We will be scraping these pages:

  • “Tax Commissioner Summary” for property_id, property_street_address and property_type fields.
  • “Residential” - building_year_built, building_num_beds, building_num_baths.
  • “Value History” - assessed/appraised monetary values (land, buildings and total). We will need to make sure that the year of appraisal/assessment matches that of a sale for each row we output.
  • “Land” - land_area_acres, land_area_sqft.
  • “Sales” - everything about parcel sale: sale_datetime, sale_price, seller_1_name, buyer_1_name, seller_2_name, buyer_2_name, book, page and transfer_deed_type.

There’s one sale per page, but sale pages form a linked list through the little navigation links that we can use.

Screenshot 10

The same applies to parcels - there’s a way to navigate between adjacent search results (based on form submission this time - we will need to work out details here).

Screenshot 11

This lets us have a linear flow between pages without the inconvenience of backtracking.

Based on what we learned so far the scraping strategy will be as follows:

  • Shard search space by searching for one month worth of results per search query.
    • For each search, go to the first result (reproduce form submission).
      • Scrape data from “Tax Commisioner Summary”, “Residential”, “Value History”, “Land” pages. Use meta dictionary to pass information between requests so that stuff is being scraped incrementally.
      • Scrape sales data by traversing linked list of sales records. Create items here by filling stuff from sales record and stuff from earlier. Make sure that appraised/ assessed values match the sales year. Refrain from including them if it’s not possible.
    • Go to next parcel so that list of parcels is traversed to the end.

Due to the nature of legacy ASP.Net technology we cannot benefit much from built-in concurrency of Scrapy at session level - we risk messing up the session if we don’t load pages one at a time. However we can have multiple sessions at the same time - we will be writing some extra code to make the scraping faster and more reliable.

Let us go through the Scrapy spider code now, one step at a time.

We start scraping by loading the disclaimer page (this will give us the ASP.Net session cookie) and reproducing the action of user pressing the “Agree” button:

import scrapy

from scrapy.http import FormRequest

class ClaytonSpider(scrapy.Spider):
    name = "clayton"
    allowed_domains = ["publicaccess.claytoncountyga.gov"]
    start_urls = [
        "https://publicaccess.claytoncountyga.gov/Search/Disclaimer.aspx?FromUrl=../search/advancedsearch.aspx?mode=advanced",
        "https://publicaccess.claytoncountyga.gov/search/advancedsearch.aspx?mode=advanced",
    ]
    start_year = 1939
    state = "GA"
    county = "CLAYTON"
    shards = []

    def start_requests(self):
        yield scrapy.Request(self.start_urls[0], callback=self.parse_disclaimer_page)

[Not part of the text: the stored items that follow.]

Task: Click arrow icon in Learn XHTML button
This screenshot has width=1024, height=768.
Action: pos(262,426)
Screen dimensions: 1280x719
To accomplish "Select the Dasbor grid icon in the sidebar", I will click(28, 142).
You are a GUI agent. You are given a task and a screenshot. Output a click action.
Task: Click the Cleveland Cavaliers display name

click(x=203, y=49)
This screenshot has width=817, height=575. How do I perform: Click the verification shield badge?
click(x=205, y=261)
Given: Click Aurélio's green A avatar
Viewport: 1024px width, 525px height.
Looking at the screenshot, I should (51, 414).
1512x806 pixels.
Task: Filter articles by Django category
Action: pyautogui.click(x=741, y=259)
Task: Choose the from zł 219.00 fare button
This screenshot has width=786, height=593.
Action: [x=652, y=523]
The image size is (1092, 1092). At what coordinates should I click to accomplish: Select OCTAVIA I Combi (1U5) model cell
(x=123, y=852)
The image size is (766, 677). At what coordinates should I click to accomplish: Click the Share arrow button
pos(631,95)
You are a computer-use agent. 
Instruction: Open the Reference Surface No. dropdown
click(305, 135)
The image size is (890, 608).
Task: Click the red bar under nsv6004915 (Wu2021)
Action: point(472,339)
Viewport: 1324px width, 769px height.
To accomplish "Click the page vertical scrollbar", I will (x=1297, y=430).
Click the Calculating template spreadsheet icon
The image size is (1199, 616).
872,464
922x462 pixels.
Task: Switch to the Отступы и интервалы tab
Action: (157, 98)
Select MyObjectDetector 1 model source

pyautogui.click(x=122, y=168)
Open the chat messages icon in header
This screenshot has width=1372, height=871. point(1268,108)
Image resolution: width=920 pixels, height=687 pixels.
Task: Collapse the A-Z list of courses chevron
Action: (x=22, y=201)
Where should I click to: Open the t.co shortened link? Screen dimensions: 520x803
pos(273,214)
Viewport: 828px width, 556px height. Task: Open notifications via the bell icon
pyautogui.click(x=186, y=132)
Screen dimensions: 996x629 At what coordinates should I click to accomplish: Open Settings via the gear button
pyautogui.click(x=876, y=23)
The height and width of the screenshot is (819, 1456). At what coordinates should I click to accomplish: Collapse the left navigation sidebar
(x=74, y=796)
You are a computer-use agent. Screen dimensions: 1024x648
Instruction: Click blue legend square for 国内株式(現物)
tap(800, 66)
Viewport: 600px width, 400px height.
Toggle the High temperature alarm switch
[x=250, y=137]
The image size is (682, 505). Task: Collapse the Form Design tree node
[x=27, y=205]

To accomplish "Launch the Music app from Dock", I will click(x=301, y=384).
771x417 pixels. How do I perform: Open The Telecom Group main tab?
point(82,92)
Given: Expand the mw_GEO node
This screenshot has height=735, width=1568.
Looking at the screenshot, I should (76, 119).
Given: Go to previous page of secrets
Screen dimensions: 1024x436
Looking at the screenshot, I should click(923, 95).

    def parse_disclaimer_page(self, response):
        yield FormRequest.from_response(
            response,
            formxpath='//form[@name="Form1"]',
            clickdata={"name": "btAgree"},
            callback=self.parse_form_page,
        )

In this case we are able to use from_response utility method of FormRequest class.

We have skipped this part for now, but shards list will be filled with year-month tuples to be used in search step.

Callback to request that submits the agreement to legal terms is parse_form_page():

    def parse_form_page(self, response):
        if len(self.shards) == 0:
            yield None
            return

        year, month = self.shards.pop()
        logging.info("Year: {}, month: {}".format(year, month))

        days_in_month = calendar.monthrange(year, month)[1]

        start_date = date(year=year, month=month, day=1)
        end_date = date(year=year, month=month, day=days_in_month)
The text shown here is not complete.